Nursing in stressful work environments
Health care needs to change. It’s time to improve work environments for nurses and ultimately improve the patient experience. A systems approach to reduce burnout and unnecessary systems challenges can result in greater well-being, engagement, safety, and career satisfaction.
Stressed Healthcare in the U.S.
What do you think – is U.S. healthcare perfect just the way it is? I don’t think so! Neither does the Massachusetts Health and Hospital Association (MHA). In an easy to read bullet format, a the newly released Caring for the Caregiver Task Force Report presents challenges and recommendations regarding workplace violence and worker injury, workplace culture, workplace wellness, caregiver preparation, lack of available job applicants, and staffing shortages. All of these challenges negatively impact not only healthcare staff, but also patient care.
In my research about stress and nursing, I’ve read about all of the challenges cited before. None of them are new to me, and if you work in healthcare, they won’t be new to you either. The difference, for me, is that this is the first report I’ve read that compiles all of these challenges in one place. Frankly, I was overwhelmed, and began to wonder how any of us healthcare workers make it through the day.
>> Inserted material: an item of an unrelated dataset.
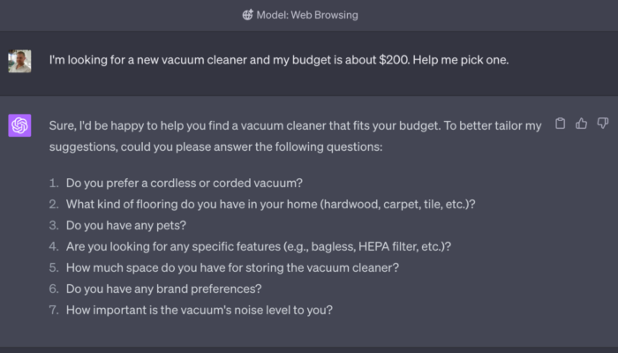Click the question about specific features
618x353 pixels.
[x=258, y=246]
I don’t want to overwhelm you, my reader, but I do want to bring to your attention that reducing the stress of working in healthcare is not only a personal issue, but also a systems issue. I want you to feel supported by knowing that others see the problems and want to improve the healthcare system. I hope you will accept that you are likely stressed, and something needs to give, even though a common response of healthcare professionals is to accept all the challenges thrown at them as “all in a days work.” I want you to care for your self by managing your personal stress and become an advocate for a healthier safer healthcare system for all workers and patients. Don’t worry – I’ll help!
Stressful Challenges
If you work in healthcare, do you acknowledge or ignore the stressful challenges of your work? The number and nature of challenges varies among organizations, and sometimes among departments within the same organization. One of the accomplishments of the MHA task force is to name, in one document, the many challenges interfering in doing what we entered healthcare for in the first place – to compassionately care for patients.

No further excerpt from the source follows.